Job Description
Vercel is seeking an experienced SRE Manager to lead the creation and operation of a 24/7 Site Reliability Engineering function. This role is based in New York City and offers a hybrid work environment. The SRE Manager will be responsible for ensuring high standards of quality across Vercel engineering by acting as the eyes and ears of the engineering organization, utilizing telemetry, inquiry, and defined service objectives.

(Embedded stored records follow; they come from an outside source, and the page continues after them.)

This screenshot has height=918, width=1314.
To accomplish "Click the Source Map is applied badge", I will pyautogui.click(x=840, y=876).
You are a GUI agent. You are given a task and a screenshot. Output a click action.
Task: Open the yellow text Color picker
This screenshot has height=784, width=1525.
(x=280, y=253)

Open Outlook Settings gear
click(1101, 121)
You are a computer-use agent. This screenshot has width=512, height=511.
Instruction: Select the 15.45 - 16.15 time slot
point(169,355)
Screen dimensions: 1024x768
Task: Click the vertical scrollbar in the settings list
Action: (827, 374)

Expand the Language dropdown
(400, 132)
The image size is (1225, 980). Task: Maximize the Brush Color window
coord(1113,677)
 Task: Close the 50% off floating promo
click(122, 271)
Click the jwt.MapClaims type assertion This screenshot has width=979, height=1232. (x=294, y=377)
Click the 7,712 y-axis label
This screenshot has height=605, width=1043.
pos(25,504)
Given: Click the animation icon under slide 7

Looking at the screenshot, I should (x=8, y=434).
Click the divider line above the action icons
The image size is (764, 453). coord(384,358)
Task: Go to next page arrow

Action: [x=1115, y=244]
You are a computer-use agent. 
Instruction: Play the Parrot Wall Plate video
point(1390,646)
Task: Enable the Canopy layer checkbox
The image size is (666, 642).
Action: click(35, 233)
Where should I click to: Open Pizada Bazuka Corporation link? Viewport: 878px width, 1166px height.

They will partner with developer teams to integrate reliability, performance, and cost efficiency into their priorities, providing engineering support to achieve these goals.
Responsibilities:
- Build and nurture the SRE team at Vercel, maintaining a high bar for technical work and teamwork.
- Define and maintain company-wide practices around SLO definition and management.
- Incident management, postmortem analysis, and disaster testing and recovery.
- Generate informed insights regarding service quality and interface directly with executive leadership.
- Partner with CDN and Compute engineering teams to define and manage SRE-driven project initiatives.
Requirements:
- At least 5 years of experience in an SRE role, or 8 years in an adjacent role (e.g., platform engineering).
- At least 3 years of experience in engineering management.
- Firm grasp of the SRE philosophy and mindset.
- Experience working on or directly with SRE teams.
- Strong sense of accountability and commitment to problem-solving.
- Willingness to proactively engage with development teams.
- Capability to manage risk and make sound judgments.
- Experience with distributed system design, cloud, networking, software, and operating system concepts.
Benefits:
- Competitive compensation package, including equity.
- Inclusive Healthcare Package.
- Flexible Time Off.
- WFH budget.